**WHAT IS NEEDED**
Each line from the one containing "Viewport: 1267px width, 579px height." to the end of the records below should be restated word for word; please leave out all other lines.

**DATA**

>>>

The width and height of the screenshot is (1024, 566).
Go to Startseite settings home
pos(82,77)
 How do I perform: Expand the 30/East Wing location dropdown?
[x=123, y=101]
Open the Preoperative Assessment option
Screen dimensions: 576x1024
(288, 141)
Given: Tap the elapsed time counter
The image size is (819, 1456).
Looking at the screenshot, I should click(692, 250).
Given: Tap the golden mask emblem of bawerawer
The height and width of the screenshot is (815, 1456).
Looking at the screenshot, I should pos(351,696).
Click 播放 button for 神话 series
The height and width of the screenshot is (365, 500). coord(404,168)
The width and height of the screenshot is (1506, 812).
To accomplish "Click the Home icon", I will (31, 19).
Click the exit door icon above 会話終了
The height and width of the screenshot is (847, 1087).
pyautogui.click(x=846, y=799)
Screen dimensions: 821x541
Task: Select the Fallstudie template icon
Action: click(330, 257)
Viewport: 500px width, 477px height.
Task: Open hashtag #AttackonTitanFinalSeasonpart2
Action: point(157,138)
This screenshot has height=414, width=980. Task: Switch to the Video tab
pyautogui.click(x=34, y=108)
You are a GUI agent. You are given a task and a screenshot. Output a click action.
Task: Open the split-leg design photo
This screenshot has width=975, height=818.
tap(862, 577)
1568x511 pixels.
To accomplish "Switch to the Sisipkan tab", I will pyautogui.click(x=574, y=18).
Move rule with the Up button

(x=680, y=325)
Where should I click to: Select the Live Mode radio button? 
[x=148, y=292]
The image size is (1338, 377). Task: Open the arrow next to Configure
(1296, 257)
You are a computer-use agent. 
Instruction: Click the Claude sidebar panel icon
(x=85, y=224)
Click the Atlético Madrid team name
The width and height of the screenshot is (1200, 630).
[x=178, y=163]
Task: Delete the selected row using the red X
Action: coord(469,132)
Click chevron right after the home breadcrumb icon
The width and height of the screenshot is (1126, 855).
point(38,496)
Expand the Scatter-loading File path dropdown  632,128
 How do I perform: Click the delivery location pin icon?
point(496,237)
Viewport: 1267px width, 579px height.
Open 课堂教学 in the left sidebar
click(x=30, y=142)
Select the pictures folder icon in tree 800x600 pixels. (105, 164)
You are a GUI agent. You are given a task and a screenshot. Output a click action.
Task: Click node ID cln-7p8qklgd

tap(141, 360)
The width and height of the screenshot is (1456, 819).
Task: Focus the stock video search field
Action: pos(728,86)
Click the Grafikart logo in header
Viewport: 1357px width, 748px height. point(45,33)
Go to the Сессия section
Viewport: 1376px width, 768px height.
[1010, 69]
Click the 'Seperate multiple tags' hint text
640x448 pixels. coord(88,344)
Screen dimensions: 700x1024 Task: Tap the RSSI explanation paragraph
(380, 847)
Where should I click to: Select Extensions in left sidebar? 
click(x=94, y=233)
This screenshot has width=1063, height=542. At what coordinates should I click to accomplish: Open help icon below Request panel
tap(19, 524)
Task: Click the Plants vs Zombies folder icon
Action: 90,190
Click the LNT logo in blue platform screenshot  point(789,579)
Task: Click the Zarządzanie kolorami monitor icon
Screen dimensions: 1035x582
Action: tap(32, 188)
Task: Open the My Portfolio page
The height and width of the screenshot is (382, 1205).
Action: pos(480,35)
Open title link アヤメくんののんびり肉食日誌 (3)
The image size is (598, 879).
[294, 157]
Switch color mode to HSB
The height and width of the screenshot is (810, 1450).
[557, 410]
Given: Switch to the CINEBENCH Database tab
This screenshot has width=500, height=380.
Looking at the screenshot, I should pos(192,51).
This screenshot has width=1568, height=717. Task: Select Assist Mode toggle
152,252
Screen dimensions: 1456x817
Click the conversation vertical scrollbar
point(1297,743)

<<<

**WRITTEN SOLUTION**
Viewport: 1267px width, 579px height.
Open 课堂教学 in the left sidebar
click(x=30, y=142)
Select the pictures folder icon in tree 800x600 pixels. (105, 164)
You are a GUI agent. You are given a task and a screenshot. Output a click action.
Task: Click node ID cln-7p8qklgd

tap(141, 360)
The width and height of the screenshot is (1456, 819).
Task: Focus the stock video search field
Action: pos(728,86)
Click the Grafikart logo in header
Viewport: 1357px width, 748px height. point(45,33)
Go to the Сессия section
Viewport: 1376px width, 768px height.
[1010, 69]
Click the 'Seperate multiple tags' hint text
640x448 pixels. coord(88,344)
Screen dimensions: 700x1024 Task: Tap the RSSI explanation paragraph
(380, 847)
Where should I click to: Select Extensions in left sidebar? 
click(x=94, y=233)
This screenshot has width=1063, height=542. At what coordinates should I click to accomplish: Open help icon below Request panel
tap(19, 524)
Task: Click the Plants vs Zombies folder icon
Action: 90,190
Click the LNT logo in blue platform screenshot  point(789,579)
Task: Click the Zarządzanie kolorami monitor icon
Screen dimensions: 1035x582
Action: tap(32, 188)
Task: Open the My Portfolio page
The height and width of the screenshot is (382, 1205).
Action: pos(480,35)
Open title link アヤメくんののんびり肉食日誌 (3)
The image size is (598, 879).
[294, 157]
Switch color mode to HSB
The height and width of the screenshot is (810, 1450).
[557, 410]
Given: Switch to the CINEBENCH Database tab
This screenshot has width=500, height=380.
Looking at the screenshot, I should pos(192,51).
This screenshot has width=1568, height=717. Task: Select Assist Mode toggle
152,252
Screen dimensions: 1456x817
Click the conversation vertical scrollbar
point(1297,743)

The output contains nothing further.